Ongo Survey Finds Americans Trust News on Social Sites Significantly Less than Newspaper Sites with Editorial Curation

Americans value journalists' role in curating news and see amount of news online increasing; Ongo editorial team furthers news meta-curation with new Ongo functionality

Sep 21, 2011, 08:00 ET from Ongo

CUPERTINO, Calif., Sept. 21, 2011 /PRNewswire/ -- Ongo, a personal news service that redefines news aggregation online, today released survey results examining American online news preferences.  In conjunction with the results, Ongo unveiled new functionality through a new set of section pages showcasing the breadth of content highlighted by Ongo's team of professional editors.  The editorial team curates news from Ongo's leading content providers across all eight section pages—ranging from US to World to Sports.

Ongo surveyed 522 Americans about their opinions on leading news sources, amounts of news online and trust placed in various news sources, revealing:

Increasing amount of news online

  • 72.7 percent of Americans feel that over the past year, the amount of daily news and data online has increased.    
    • 31.7 percent of Americans feel it has increased by 20 percent and 25.2 percent feel it has jumped 50 percent.  27.3 percent feel the amount of news has stayed about the same.

Leading sources of online news

  • Traditional sources of news—newspapers—are still the most-turned to sources of news.
  • Americans most often turn to newspaper websites (73.5 percent of respondents) and news aggregator sites, such as Yahoo! or Google News (64.4 percent) for their news.  
  • Social sites do not fare as well as newspaper or aggregation sites with 31.1 percent of Americans finding news on Facebook and 11.2 percent turning to Twitter.
  • News via email is an important source as 35.4 percent of respondents use email news alerts and 27.9 percent look to email newsletters to stay informed.
  • 5.8 percent of respondents look to personalized news websites for news.

Most Trusted News Sources

  • Americans most often turn to newspaper web sites because they are viewed as the most trusted sources to gain visibility into the news and information of the day.  Social sites fare poorly as trusted sources.
    • 58.3 percent of respondents find newspaper web sites with professional editors curating the news as the most trusted news source.
    • 22.6 percent most trust professional editors from sites like Google News or Yahoo!
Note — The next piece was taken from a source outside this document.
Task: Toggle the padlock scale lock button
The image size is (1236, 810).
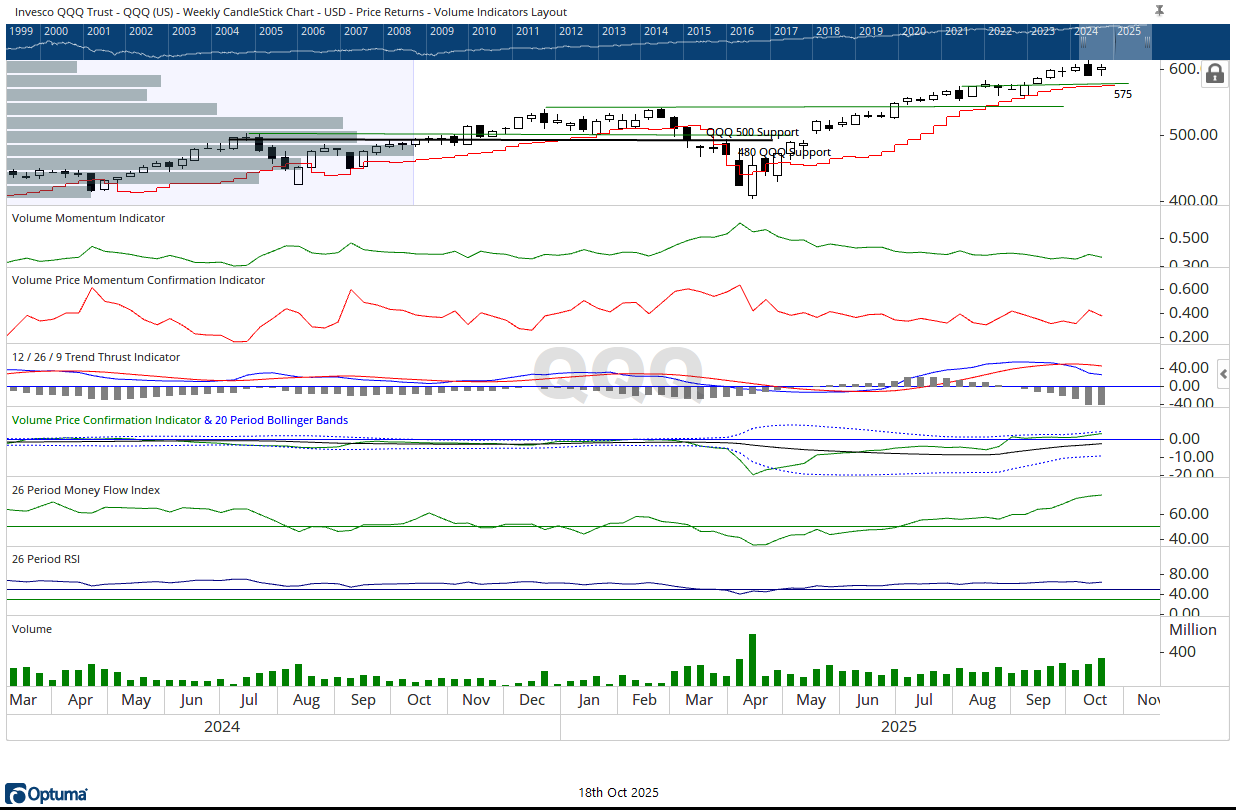Action: tap(1214, 74)
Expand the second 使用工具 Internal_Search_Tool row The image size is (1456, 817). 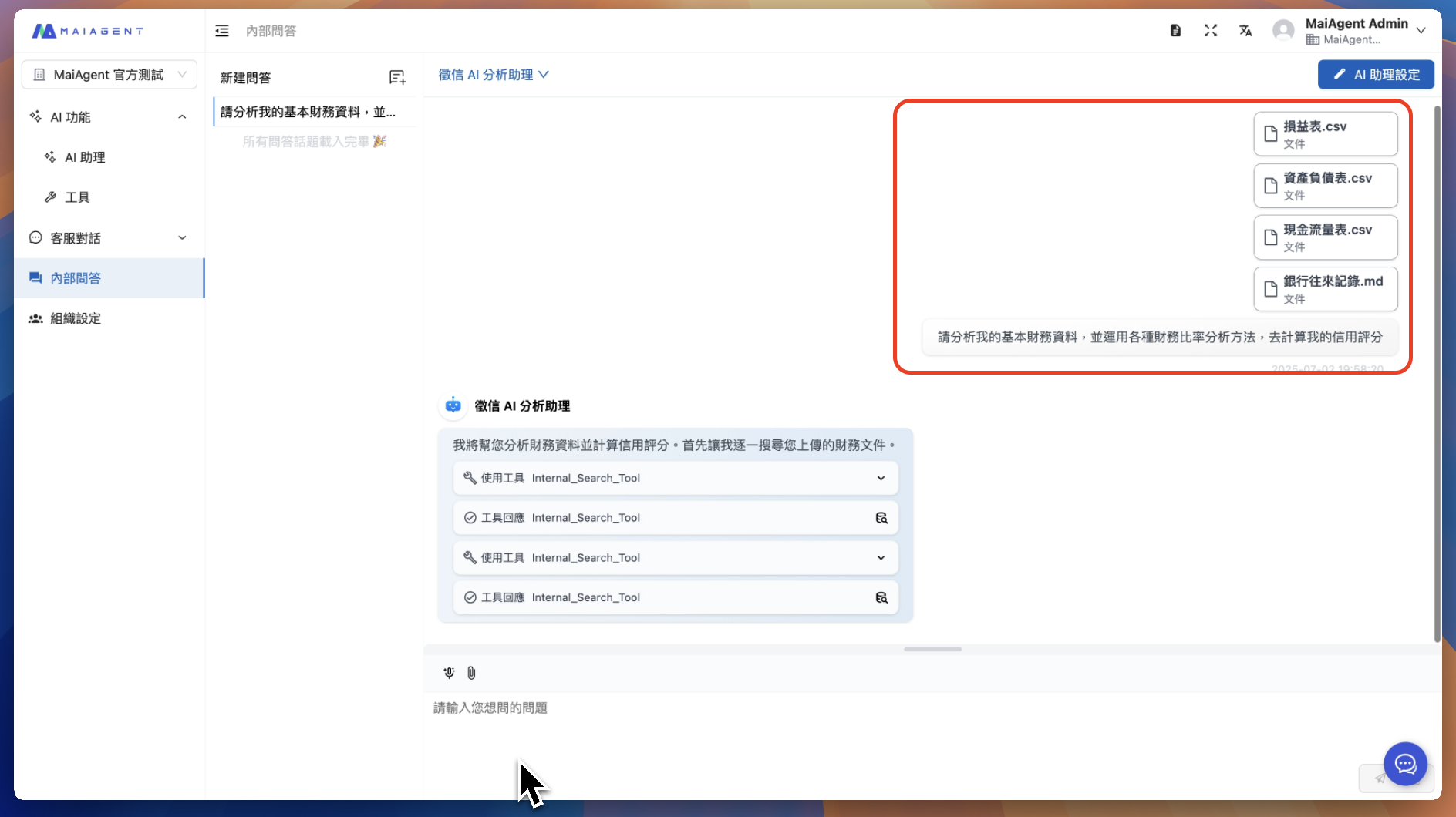click(676, 557)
News.
    • Facebook is not highly trusted, with 2.8 percent citing friends on Facebook as their most trusted source.  Twitter ranks even lower, with 0.2 percent finding news from people followed on Twitter as most trustworthy.

Benefits of News Curation

  • Newspapers with professional editors working with—or curating—news is valued by respondents as it saves them time, surfaces vital news and makes getting important news easier.
  • 66.5 percent see professional editors curating news as beneficial as they facilitate an easier way to get the most important news and information.
  • More than half, 54.6 percent, note that editors surface the most important, must-read news stories.
  • 45.8 percent feel having professional editors curate news saves them time in reading the news.

"Good news for editors—they should take heart in that Americans highly value their role in curating the news—and find news curated by editors as most trustworthy," said Alex Kazim, Ongo Inc.'s founder and chief executive officer. "For this reason, Ongo places significant importance on news meta-curation—professional editors curating the top news from leading newspapers.  This ensures the best of the best of the day's stories are always front and center while the most intriguing, must-read stories are also highlighted so readers never miss them."
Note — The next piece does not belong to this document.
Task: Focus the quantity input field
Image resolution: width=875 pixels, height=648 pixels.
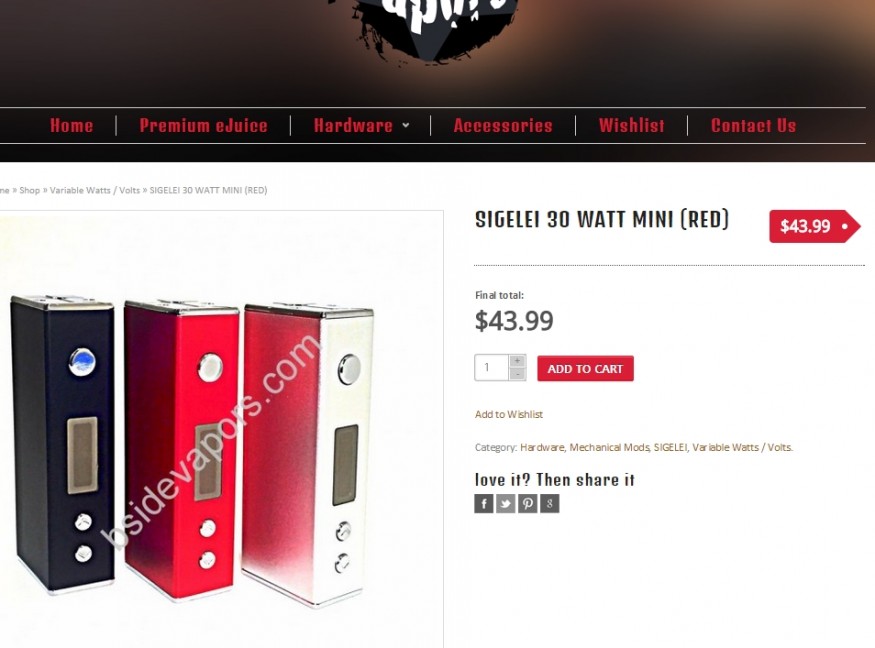Action: pos(492,368)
Coinciding with the survey is Ongo's new functionality, showcasing Ongo's breadth of content and experienced editorial team. The new layout design highlights curated section pages for US, World, Business, Science & Technology, Sports, Arts & Entertainment and Life, in addition to Opinion that highlights leading voices each day.  In each section, Ongo has layered in news modules, making it easy to digest the top news of the day while enjoying stories likely missed otherwise.
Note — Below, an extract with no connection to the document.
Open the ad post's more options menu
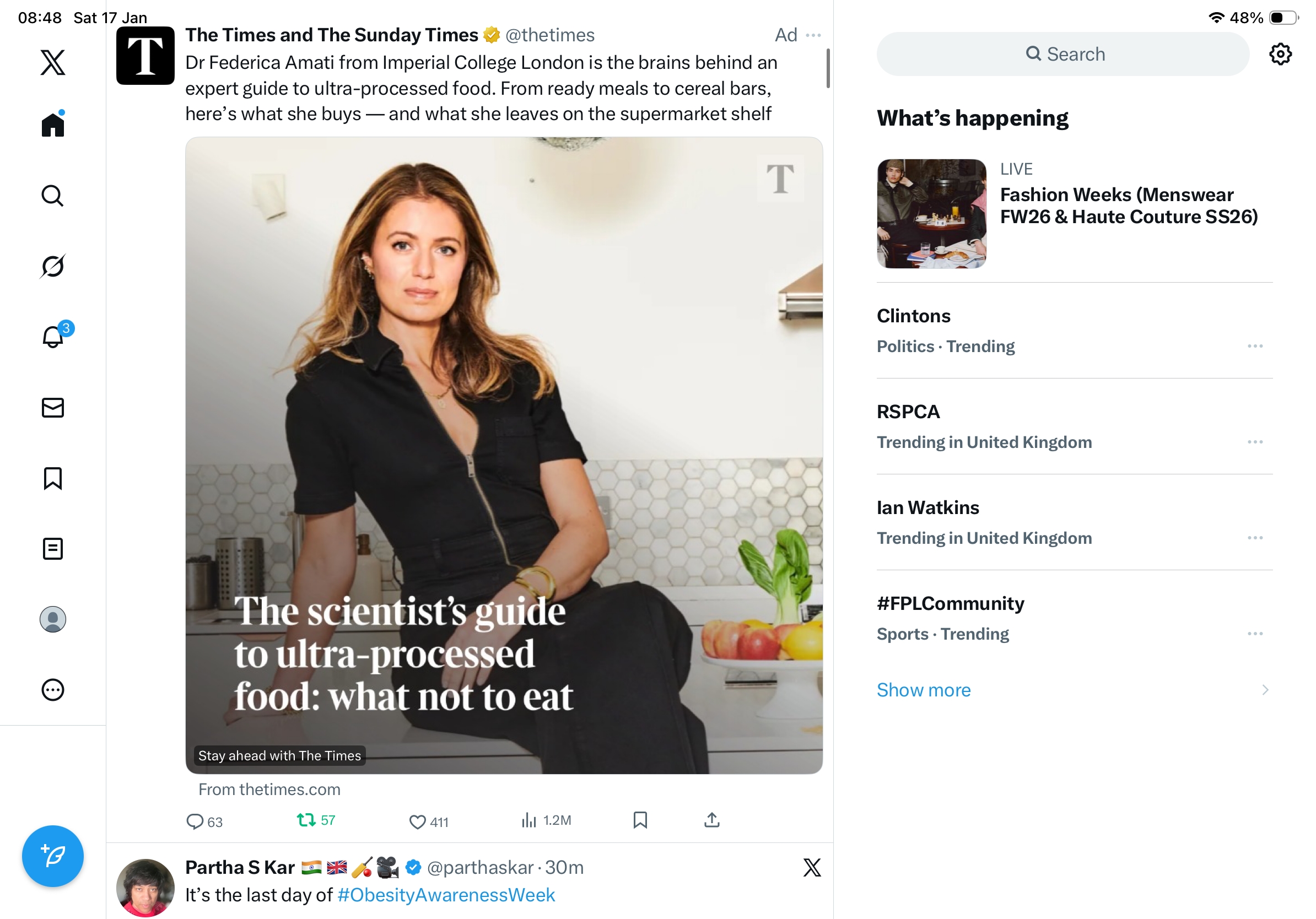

The Ongo standard subscription package is $5.99 a month and provides more than 800 stories to subscribers every day. The package includes comprehensive coverage from the Associated Press; a wide selection of stories from Reuters; all original Washington Post content from The Washington Post print edition; all content from USA TODAY; New York Times Picks, a selection of top stories from The New York Times; and selected content from the Financial Times.  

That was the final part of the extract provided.